Nations et races traversent les mêmes cycles d'enfance, de croissance, de virilité, de maturité, de déclin et de disparition, comme un être humain. Mais derrière ces cycles, l'esprit humain, triomphant, s'élève de sommet en sommet, d'accomplissement en accomplissement, vers le but ultime que n'aperçoit encore aucun homme, mais qui se résume pour nous dans la possibilité d'être semblable à ce que le Christ fut dans le monde.
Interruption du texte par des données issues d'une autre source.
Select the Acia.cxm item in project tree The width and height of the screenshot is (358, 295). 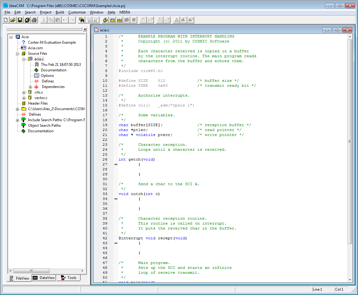(35, 48)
Telle est l'espérance qui nous est donnée, dans le Nouveau Testament et par tous les Fils de Dieu à travers les âges, en tous pays et dans toutes les religions.

Pour étudier notre sujet, il nous faut maintenant faire deux choses, d'abord voir ce qui fait une minorité d'un peuple, d'une race ou d'une nation et, ensuite, considérer dans quelle direction peut se trouver la solution.

Le monde d'aujourd'hui est rempli de minorités, qui, à tort ou à raison, mais à grands cris, réclament l'attention de la majorité. Certaines de ces majorités sont sincèrement désireuses de faire justice aux minorités, qui luttent et se plaignent. D'autres les utilisent comme arguments à leurs propres fins et se font les champions des nations faibles ou petites, non pour des motifs humanitaires, mais par politique, pour augmenter leur puissance, tout comme la
France défend aujourd'hui la cause des petites nations pour rehausser le prestige français et regagner sa position perdue.